Thermochemistry: Heat in Reactions
Why some reactions burn hot while others get cold. Endothermic vs exothermic, ΔH sign conventions, specific heat calculations, calorimetry, and phase-change energies.
Energy and chemistry are inseparable
Every chemical reaction involves an energy change. Burning gasoline releases tremendous heat. Dissolving ammonium nitrate cools your hand (basis of instant cold packs). Photosynthesis stores sunlight in chemical bonds.
Thermochemistry studies these energy flows in reactions and physical changes.
Endothermic vs exothermic
- Exothermic — system RELEASES heat to surroundings. Surroundings warm up. ΔH is NEGATIVE.
- Endothermic — system ABSORBS heat from surroundings. Surroundings cool down. ΔH is POSITIVE.
The sign convention is from the system's perspective. When the system loses energy (gives heat away), its ΔH is negative.
Memory aid: EXothermic = EXits (heat exits the system).
Examples:
- Exothermic: combustion (burning), neutralization, condensing, freezing
- Endothermic: melting, evaporating, photosynthesis, dissolving NH₄NO₃
Specific heat — how much energy per gram per degree
Specific heat (c) is the energy required to raise the temperature of 1 gram of a substance by 1 °C. The formula:
q = m × c × ΔT
where q = heat (J), m = mass (g), c = specific heat (J/(g·°C)), ΔT = temperature change (°C).
Approximate specific heats (J/(g·°C)):
- Water — 4.18 (very high; moderates climate)
- Ice — 2.09
- Ethanol — 2.44
- Aluminum — 0.897
- Iron — 0.449
- Copper — 0.385
Metals have LOW specific heats — they warm up quickly. Water's HIGH specific heat is why oceans buffer climate and why pots take a while to boil.
Worked example
How much heat is needed to warm 100 g of water from 20 °C to 80 °C?
q = m × c × ΔT = 100 × 4.18 × (80 − 20) = 100 × 4.18 × 60 = 25,080 J (or ~25 kJ).
Sign check: heat is ABSORBED (water warms), so q is positive.
Calorimetry — measuring heat experimentally
A calorimeter is an insulated container where you can measure heat exchanged between two substances.
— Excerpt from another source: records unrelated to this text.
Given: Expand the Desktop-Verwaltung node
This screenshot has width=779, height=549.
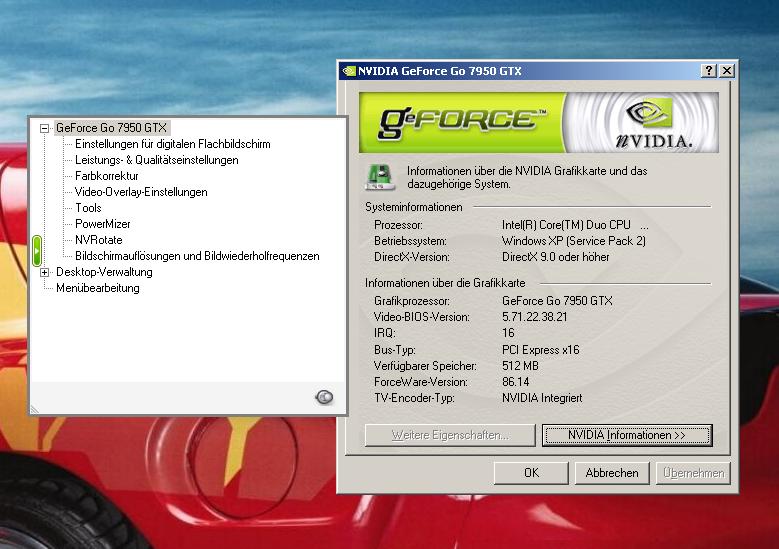Looking at the screenshot, I should tap(44, 272).
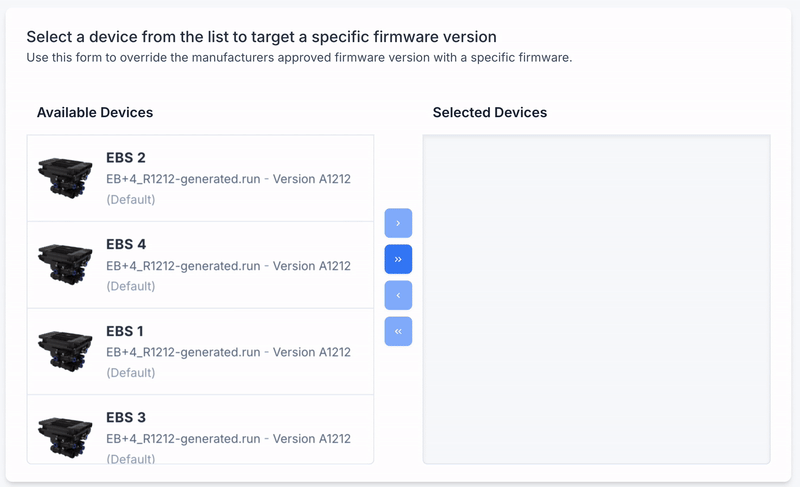
Task: Click the Available Devices heading
Action: click(x=95, y=113)
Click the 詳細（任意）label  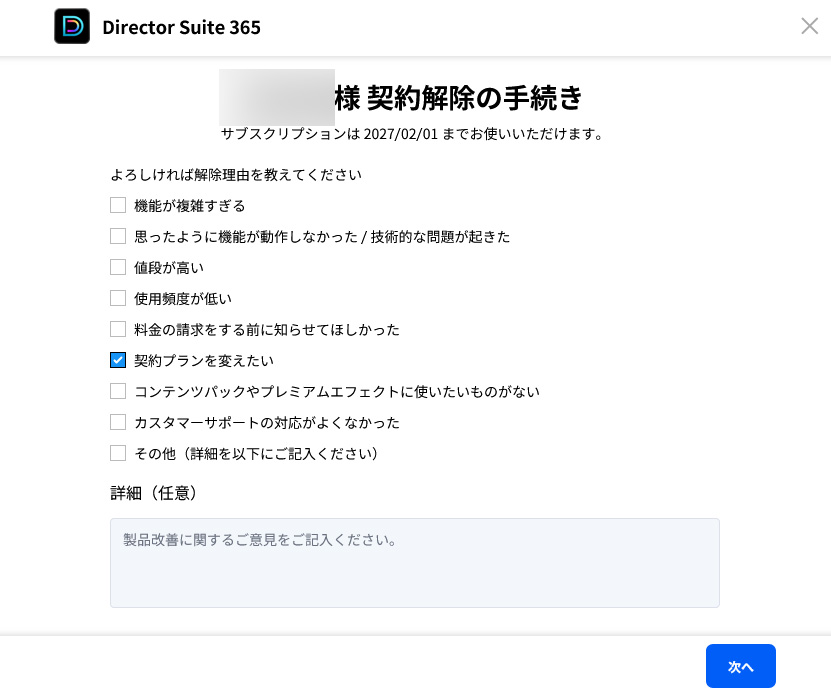(x=154, y=493)
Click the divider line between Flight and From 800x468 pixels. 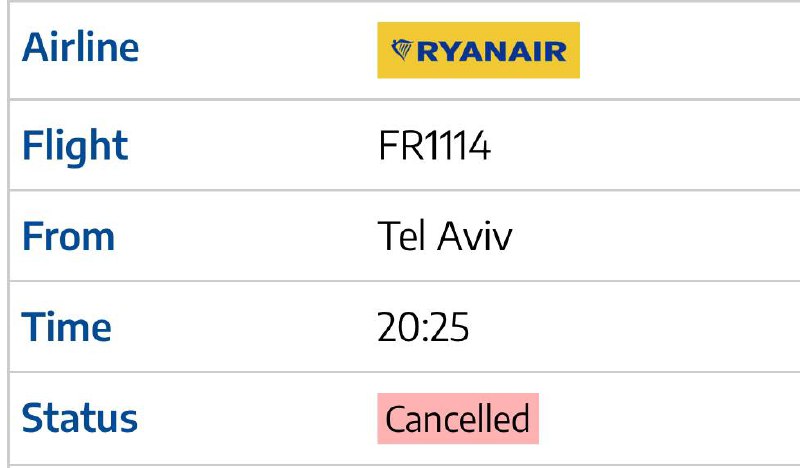click(404, 190)
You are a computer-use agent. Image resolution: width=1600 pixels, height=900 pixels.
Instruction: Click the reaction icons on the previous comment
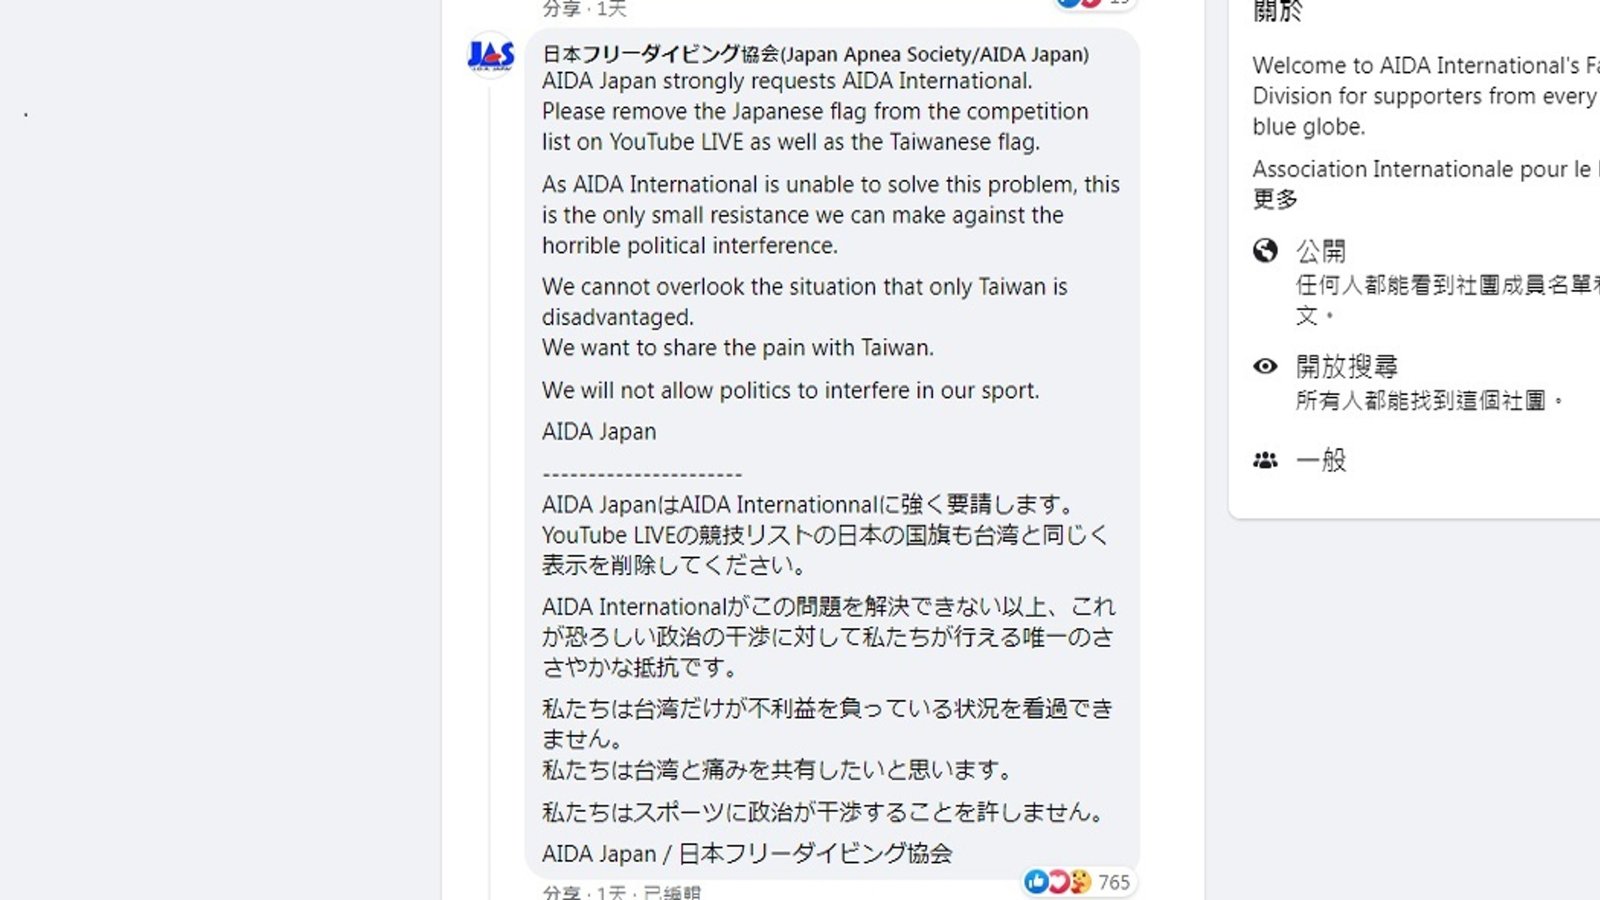[1080, 3]
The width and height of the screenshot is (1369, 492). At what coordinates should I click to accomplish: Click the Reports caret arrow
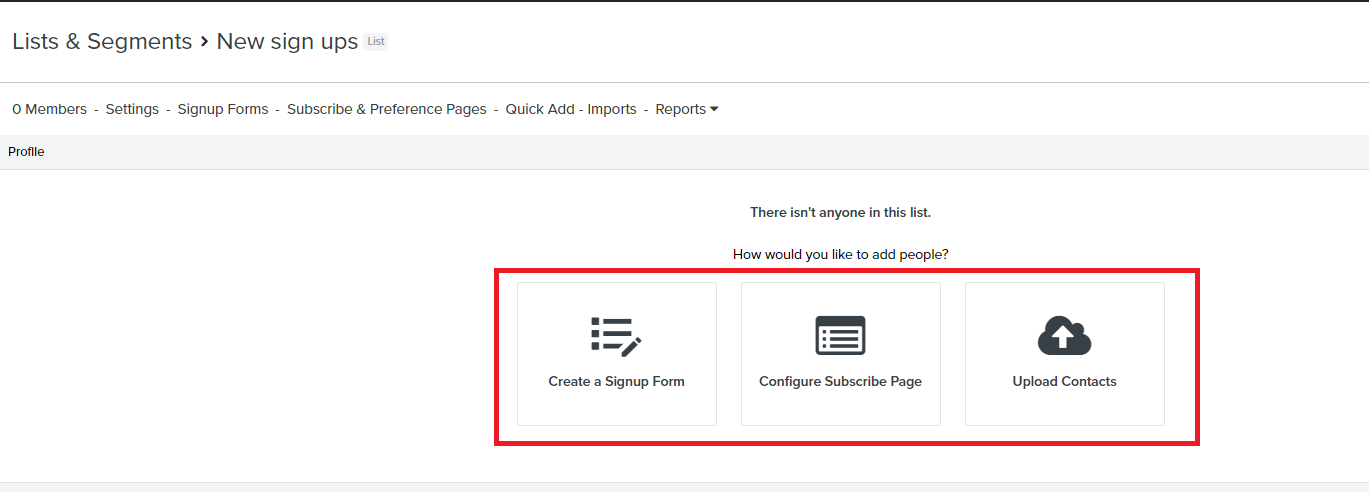tap(714, 109)
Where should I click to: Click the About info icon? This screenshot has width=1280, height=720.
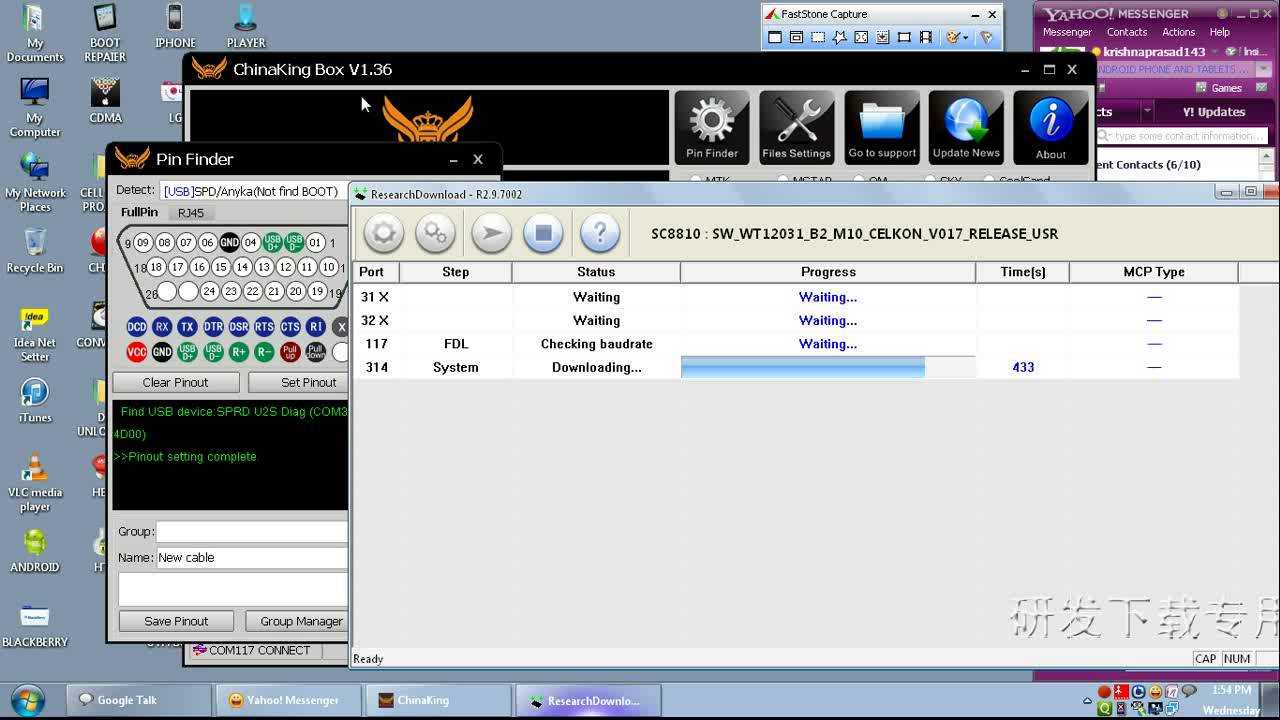tap(1050, 127)

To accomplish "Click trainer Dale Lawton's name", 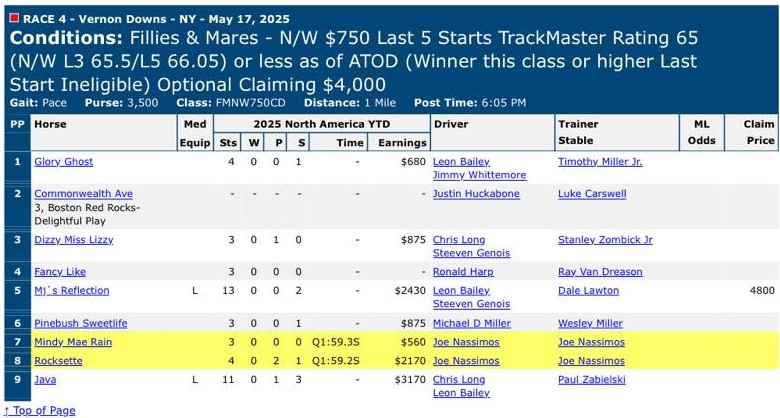I will (588, 291).
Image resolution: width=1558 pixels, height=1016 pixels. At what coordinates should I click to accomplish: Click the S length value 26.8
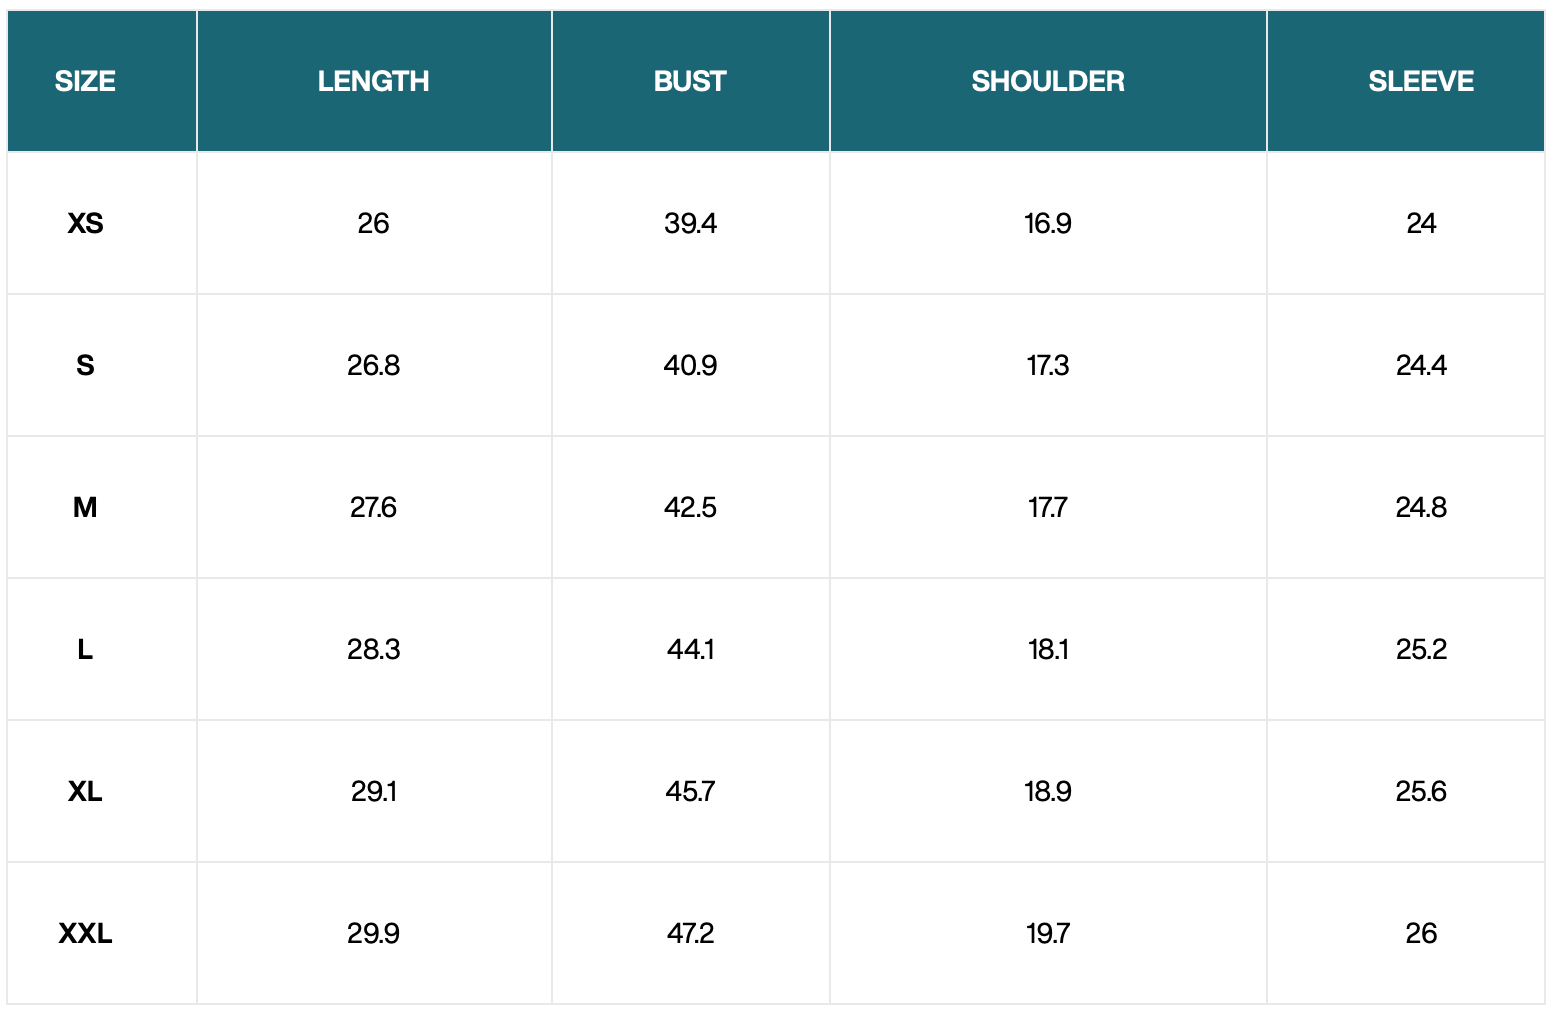[373, 365]
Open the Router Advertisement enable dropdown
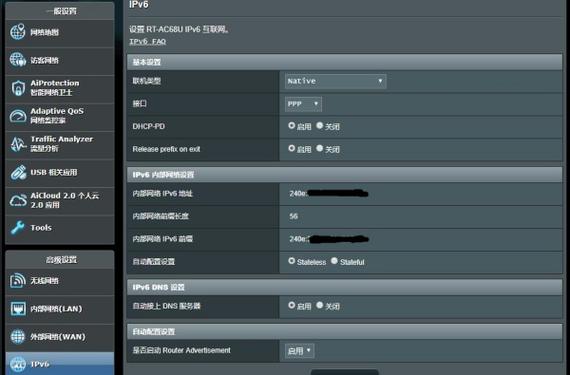Screen dimensions: 570x375 pos(300,351)
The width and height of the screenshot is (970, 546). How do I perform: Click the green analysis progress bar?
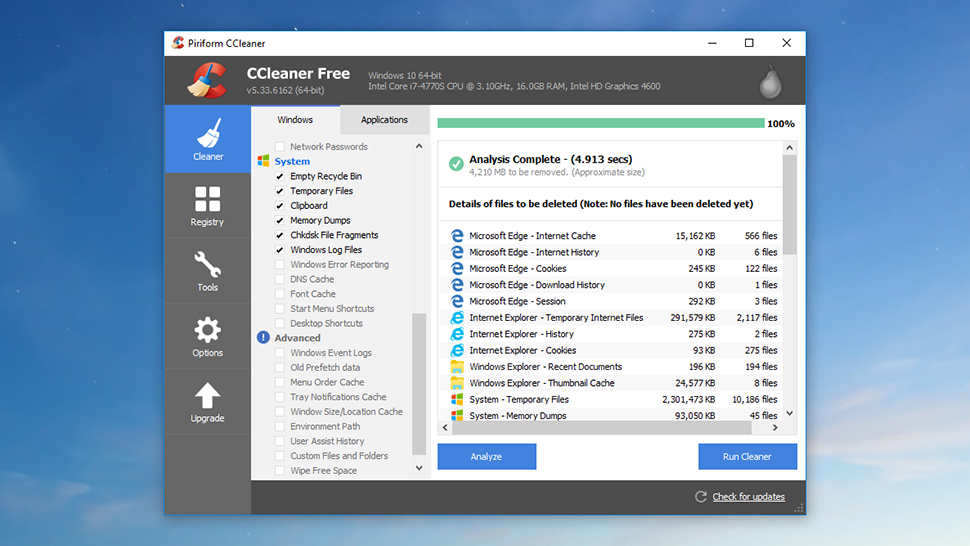click(601, 123)
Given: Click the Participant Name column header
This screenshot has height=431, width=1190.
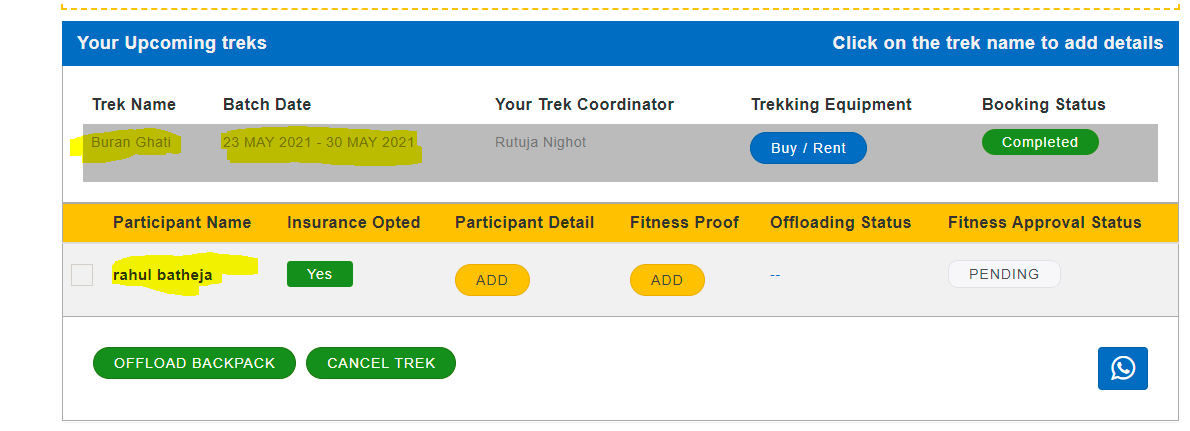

In a typical experiment, a hot metal is dropped into water, and heat flows from metal to water until they reach the same temperature.
The KEY principle: in an insulated system, heat lost by the hot object = heat gained by the cold object.
−q_metal = q_water or m_metal × c_metal × ΔT_metal = −m_water × c_water × ΔT_water
This lets you find the specific heat of an unknown metal by knowing only masses and temperatures.
Phase changes — energy without temperature change
During a phase change (melting, vaporizing, condensing, freezing), the temperature stays CONSTANT even as heat is added or removed. All the energy goes into breaking or forming intermolecular forces, not into kinetic energy.
Two key quantities:
- Heat of fusion (H_f) — energy to melt 1 g of solid at melting point. Water: 334 J/g.
- Heat of vaporization (H_v) — energy to vaporize 1 g of liquid at boiling point. Water: 2,260 J/g.
Vaporization requires MUCH more energy than melting because all intermolecular forces must be broken (vs partial loosening during melting). This is why steam burns are far worse than boiling-water burns — when steam condenses on skin, it releases 2,260 J/g BEFORE the resulting water even begins to cool.
Formula for phase change heat:
q = m × H_f (or m × H_v)
Reaction energy diagrams
An energy diagram plots energy on the y-axis vs reaction progress on the x-axis. Standard features:
- Reactants level — energy of starting materials.
- Activation energy (Ea) — the energy "hump" that must be climbed for the reaction to proceed. Measured from reactants up to the peak.
- Transition state — the peak of the energy diagram, an unstable intermediate.
- Products level — energy of products. If lower than reactants → exothermic. Higher → endothermic.
- ΔH — energy difference between products and reactants.
A catalyst LOWERS the activation energy (provides an alternative pathway), making the reaction faster but NOT changing ΔH.
Heat always flows hot → cold
This is the second law of thermodynamics in everyday form. Heat spontaneously flows from a HOTTER region to a COOLER one until both reach the same temperature (thermal equilibrium). To pump heat the other way (refrigerator), you must do WORK.